Rules: Allow nested .cursor/rules directories and improved UX to make it clearer when rules are being applied.
This has made things a lot easier in my monorepos.
What in the hell were they thinking?!
I'm really shocked, actually. This might push me to look at competitors.
* It has terrible support for Elixir (my fav language) because the models are only really trained on python.
* Terrible clunky interface... it would be nice if you didn't have to click around, do modifier ctrl + Y stuff ALL the time.
* The code generated is still riddled with errors or naff (apart from boiler plate)... so I am still * prompt engineering * the crap out of it.. which I'm good at but I can prompt engineer using phind.com...
* The fact that the code is largely broken first time and they still haven't really fixed the context window problem means you have to copy paste error codes back into it.. defeating the purpose of an in integrated IDE imo.
* The free demo mode stops working after generating one function... if I had been given more time to evaluate it fully I would never have signed up. I signed up to see if it was any good.. which it isn't.
Why not just use an editor that is focused on coding, and then just not use an LLM at all? Less fighting the tooling, more getting your job done with less long term landmines.
There are a lot of editors, and many of them even have native or semi-native LLM support now. Pick one.
Edit: Also, side note, why are so many people running their LLMs in the cloud? All the cutting edge models are open weight licensed, and run locally. You don't need to depend on some corporation that will inevitably rug-pull you.
Like, a 7900XTX runs you about $1000. You probably already own a GPU that cost more in your gaming rig.
???
Deepseek R1 doesn't run locally unless you program on a dual socket server with 1 TB of RAM. Or enough cash to have a cabinet of GPUs. The trend for state-of-the-art LLMs is to get bigger over time, not smaller.

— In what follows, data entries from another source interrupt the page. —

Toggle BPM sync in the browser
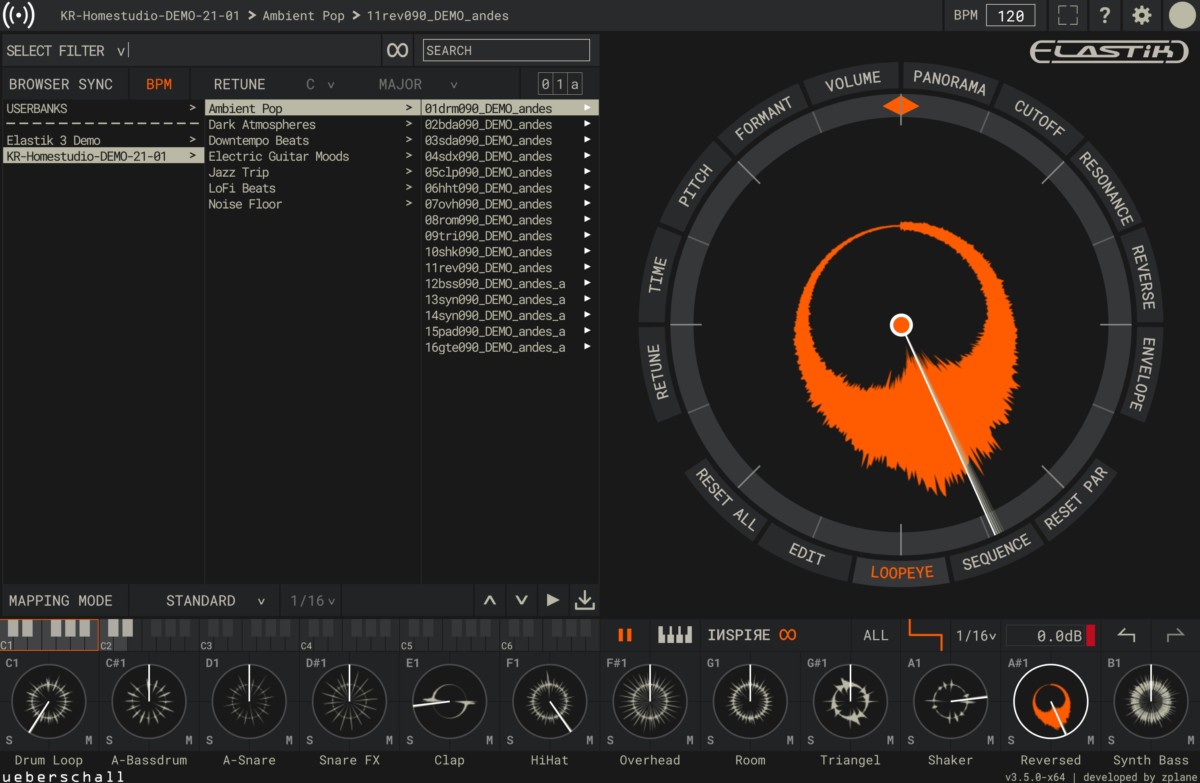The image size is (1200, 783). pos(159,85)
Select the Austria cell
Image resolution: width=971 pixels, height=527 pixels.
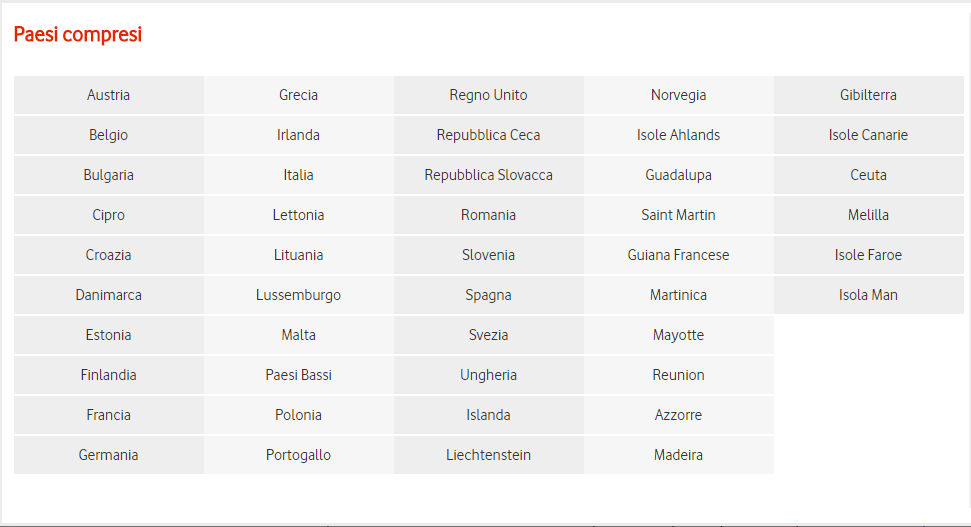point(108,95)
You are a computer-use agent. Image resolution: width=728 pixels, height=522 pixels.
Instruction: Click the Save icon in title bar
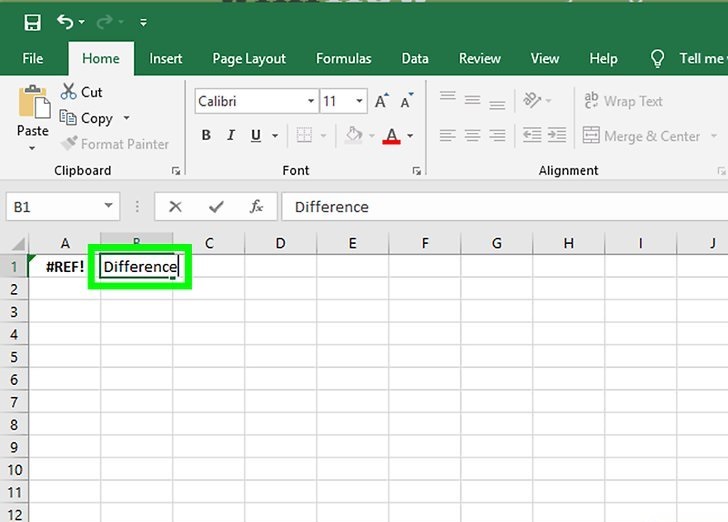(x=32, y=22)
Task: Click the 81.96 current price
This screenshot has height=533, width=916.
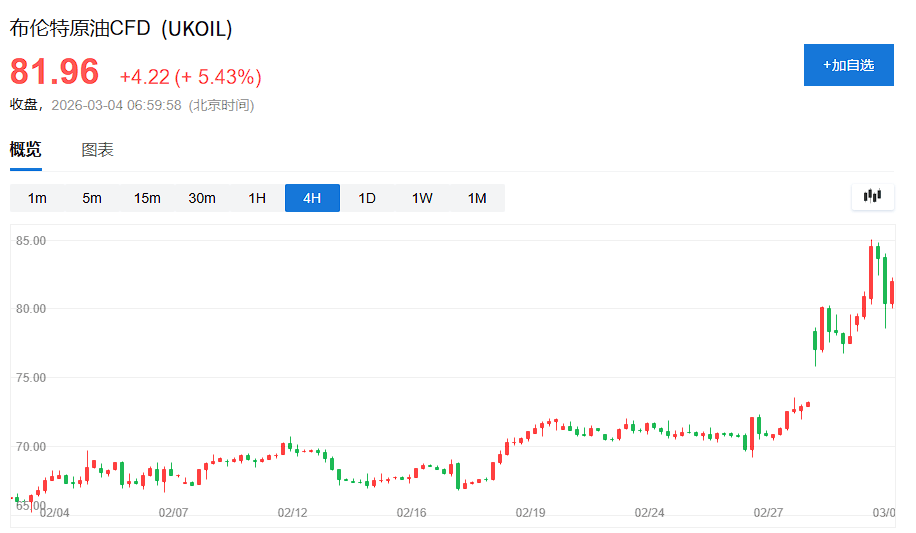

Look, I've played with llava and llama locally too, but the benchmarked performance is nowhere near what you can get from the larger cloud providers who can serve hundred-million+ parameter models without quantization.
Also, performance between cloud-ran models and models I've ran locally with llama.cpp seem to be actually pretty similar. Are you sure your model didn't fit into your VRAM, or something else may have been misconfigured? Not fitting into VRAM slows everything to a halt. All the coder models that are worth looking at fit into 24GB cards in their full sized variants with the right quantization.
There are also fused models such as https://huggingface.co/FuseAI/FuseO1-DeepSeekR1-Qwen2.5-Code... that also seem to perform interestingly.
You're preaching to the anti-choir on this, though: I do not think LLMs are ready for use yet. Maybe another few years, maybe another few decades, we'll find out I guess, but what we have today sure as hell isn't it.
No? from https://lmarena.ai/ coding:
...
Rank* ... Model ... Score ... Org ... License
1 ... Grok-3-Preview-02-24 ... 1414 ... xAI ... Proprietary
1 ... GPT-4.5-Preview ... 1413 ... OpenAI ... Proprietary
3 ... Gemini-2.0-Pro-Exp-02-05 ... 1378 ... Google ... Proprietary
3 ... o3-mini-high ... 1369 ... OpenAI ... Proprietary
3 ... DeepSeek-R1 ... 1369 ... DeepSeek ... MIT
3 ... ChatGPT-4o-latest (2025-01-29) ... 1367 ... OpenAI ... Proprietary
3 ... Gemini-2.0-Flash-Thinking-Exp ... 1366 ... Google ... Proprietary
3 ... o1-2024-12-17 ... 1359 ... OpenAI ... Proprietary
3 ... o3-mini ... 1353 ... OpenAI ... Proprietary
4 ... o1-preview ... 1355 ... OpenAI ... Proprietary
4 ... Gemini-2.0-Flash-001 ... 1354 ... Google ... Proprietary
4 ... o1-mini ... 1353 ... OpenAI ... Proprietary
4 ... Claude 3.7 Sonnet ... 1350 ... Anthropic ... Proprietary
The only one that I've come across that makes me think LLMs will maybe be useful someday is Deepseek R1 and the redistillations based on it.
I've seen HN's fascination with OpenAI's products, and I can't understand why. Even O1 and O3, they're always too little too late, somebody else already is doing something better and throwing it into a HF repo. Must be the Silicon Valley RDF at work.